Antocostasette was therefore born four years ago, first of all for Antonella, for a need of hers, taking up her love at first sight, the tartan. The spark broke out that day when she entered the room of her neighbor Maria Rita, the childhood friend of her sister Cinzia, whose father at the time was a bank manager and therefore travelled a lot in Europe. Maria Rita had her room decorated with English furniture, with a wooden rocking chair covered in tartan that was wonderful for her, and a royal-sized plush Lessie.
From there on, her mind has always associated tartan with something beautiful and untouchable, linked to freedom. Punk, Vivienne Westwood, grunge, all had taken up tartan.
And she never stopped researching and collecting tartan pieces, so much so that part of her collections are made up of vintage pieces that serve as a canvas for hand-painted messages, for the creation not only of sought-after garments, but above all walking posters.
As a good daughter of the sixties, she is convinced that even with fashion the world can be changed, with or without tartan.
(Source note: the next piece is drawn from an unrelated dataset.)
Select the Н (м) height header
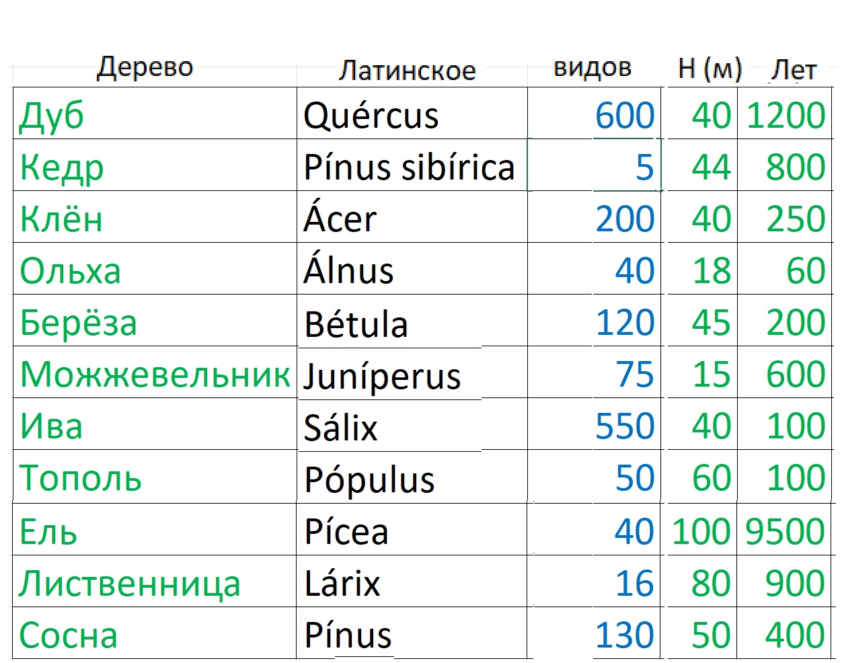The image size is (842, 663). click(710, 68)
So she took a Zara coat and wrote “No plastic” on it, she recovered a Vichy coat and drew the flag of peace on it, she collaborated with Humana Vintage for the realization of some kilts.
Very attentive to sustainability, she is always looking for associations with which to collaborate for the preservation of the environment, and also the fabrics she uses are inventories, she does not produce anything new.
As a good daughter of the sixties, she is convinced that even with fashion the world can be changed, with or without tartan. So she took a Zara coat and wrote “No plastic” on it, she recovered a Vichy coat and drew the flag of peace on it, she collaborated with Humana Vintage for the realization of some kilts.
Very attentive to sustainability, she is always looking for associations with which to collaborate for the preservation of the environment, and also the fabrics she uses are inventories, she does not produce anything new.
This is because she wants to leave a better world to her children, it’s a question of responsibility; in fact Antonella doesn’t aspire to have fixed customers, but to those girls, women, who buy the garment for life, not disposable skirts. Period.
As soon as the pandemic will allow it, she will move to Houston, to bring overseas the made in Italy, its sustainable message and also a healthy dose of beauty.
Funny, and beautiful the universe, which puts you on the road to what really makes you alive; bravo to us who have the courage to remove that veil of Maya from our eyes to throw ourselves into the most intense void we can fill. And no, it’s never too late.